Understanding the Role of Ancillary Ligands in the Interaction of Ru(II) Complexes with Covalent Arylamine-DNA adducts

Abstract The interaction between Ru(II) complexes and covalent DNA-arylamine adduct has been studied by using steady-state fluorescence spectroscopy. Here, we have used 16-mer NarI sequences with variation in next flanking bases i.e., -CG1G2CG3CX- in which X is either C or T and G is unmodified or N-acetylaminofluorene-dG (AAF-dG).

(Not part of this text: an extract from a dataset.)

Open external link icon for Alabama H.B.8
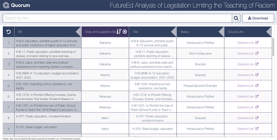The height and width of the screenshot is (140, 277). [x=257, y=43]
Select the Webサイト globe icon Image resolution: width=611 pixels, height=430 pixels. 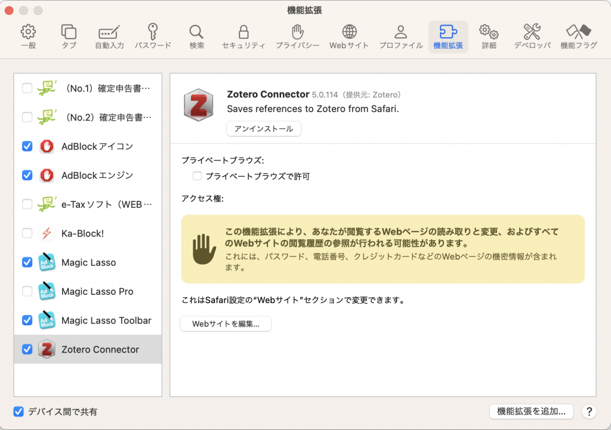(x=349, y=37)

To understand the effect of ancillary ligands, we used three Ru(II) complexes [Ru(phen)2(dppz)]2+ (Ru-1), [Ru(TMP)2(dppz)]2+ (Ru-2)and [Ru(DIP)2(dppz)]2+(Ru-3) [where phen: 1,10-phenanthroline; TMP: 3,4,7,8-tetramethyl-1,10-phenanthroline; DIP: 4,7-diphenyl 1,10-phenanthroline; dppz: dipyrido[3,2-a;2’,3’-c]phenazine]. Steady-state luminescence data shows that all the three complexes exhibit strong luminescence when it binds to AAF-dG adducts compared to unmodified control. The addition of sodium iodide to the binary mixture (Ru-oligo) improves the luminescence differential in G1 and G3 AAF adducts while it is minimal with the at G2. Competitive binding studies also show that the ancillary ligand in the complex Ru-2 alters the binding towards the adducted site compared to Ru-1 and Ru-3. Overall, the present study reveals that the probing of adducted site by Ru(II) complexes is dictated not only by the conformational heterogeneity of the AAF-dG adduct but ancillary ligands as well.